После короткого периода неопределенности бюрократия и силовые структуры, объединенные через «вертикаль власти», вновь стали основными акторами экономической и политической сцены и подчинили себе крупный российский бизнес, который утратил свою частную и капиталистическую сущность. Не случайны «успехи» власти по умножению числа миллиардеров и фантастическому росту их активов. Перефразируя известное выражение, можно сказать, что уполномоченные властвующими быть миллиардерами променяли возможность напрямую участвовать во власти на положение политически немощных богатейших в мире людей – социальную опору режима.

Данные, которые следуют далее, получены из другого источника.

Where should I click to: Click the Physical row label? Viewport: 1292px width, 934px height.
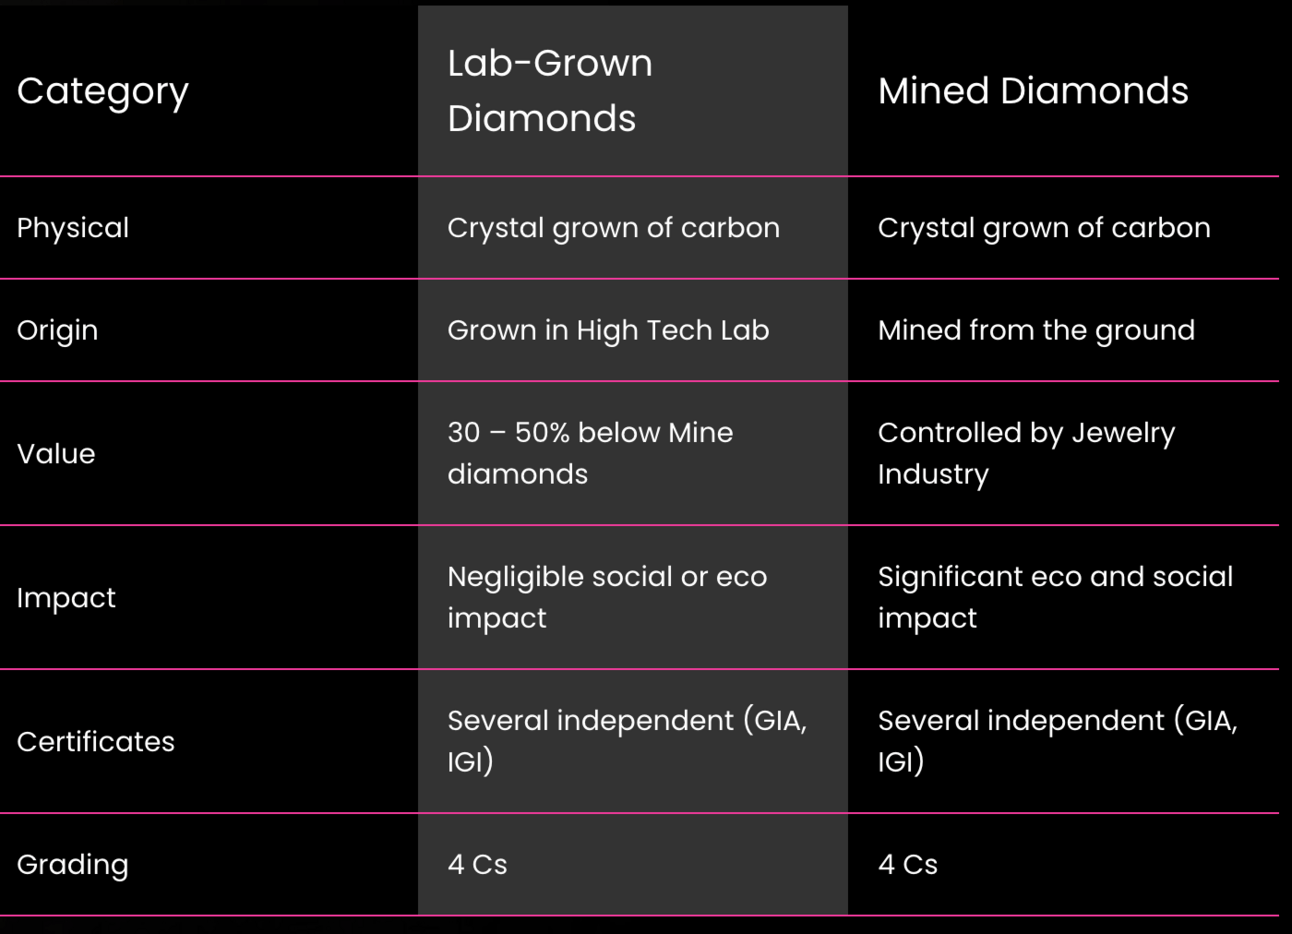(73, 228)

Основная часть национального богатства сосредоточена в руках государства. Более привычными становятся крупные государственные компании с многочисленными миноритарными акционерами, практически исключенными из управления. Аналитик современной российской экономики А.А. Яковлев обескуражено констатировал: «Складывается ощущение, что в России постепенно восстанавливается – хотя и в более «рыночных» и «демократических» формах – та иерархическая система, которая была характерна для советского времени и которая гасила импульсы к изменениям и к развитию, исходящие не из центра или не согласующиеся с его установками».

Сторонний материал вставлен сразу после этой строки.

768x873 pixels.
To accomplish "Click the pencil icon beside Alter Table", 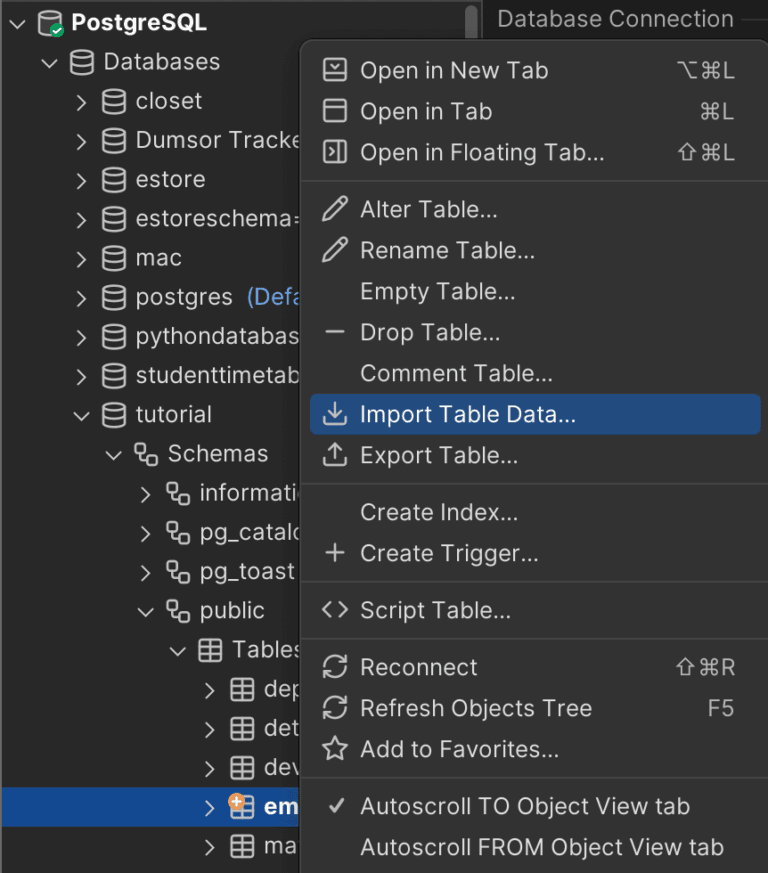I will (x=336, y=209).
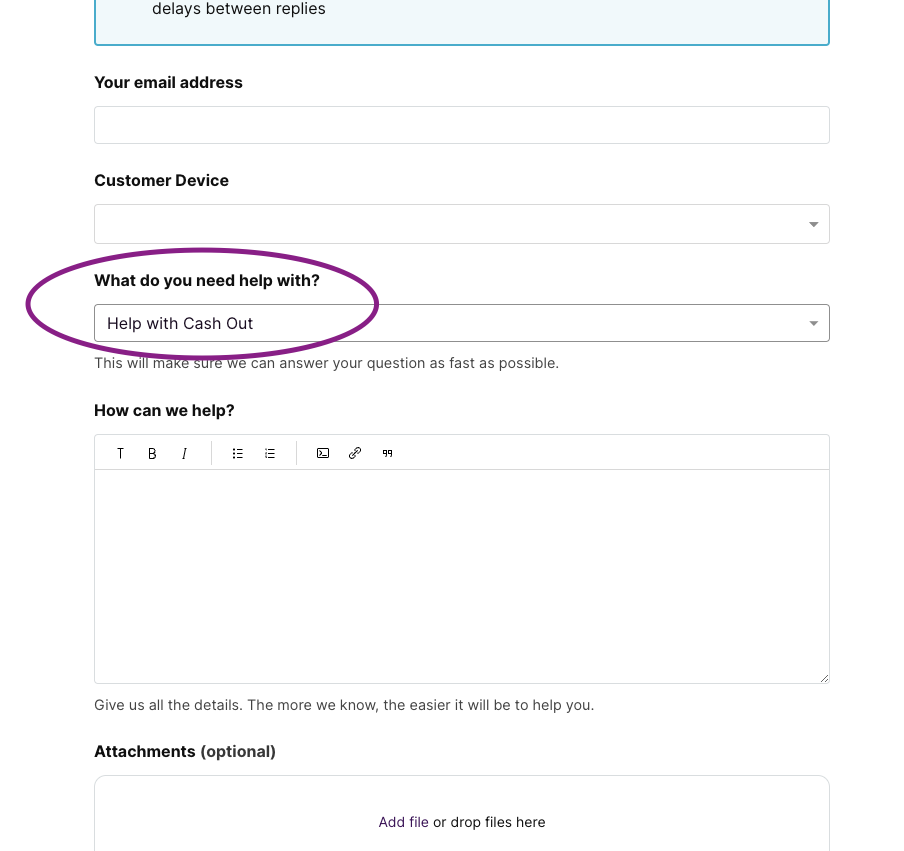904x851 pixels.
Task: Select the Help with Cash Out value
Action: click(x=179, y=323)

Происхождение российских крупных собственников во многом определило особенности их сознания и поведения. Главное качество их состоит в сочетании черт бывших партийных советских аппаратчиков со свойствами обычных бизнесменов. Сохраняющиеся аппаратные качества позволяют ориентироваться в сложной российской ситуации, что и делает их конкурентоспособными. Старые связи, навыки управления помогают решать новые задачи, хотя далеко не всегда наилучшим образом (поскольку они накоплены в других условиях). Есть немало примеров неэффективности номенклатурных бизнесменов, их стремления сохраниться в тени неконкурентного квазирынка. Пожалуй, главное состоит в многолетнем сопротивлении определенной части номенклатурного капитала становлению малого и среднего, особенно венчурного предпринимательства.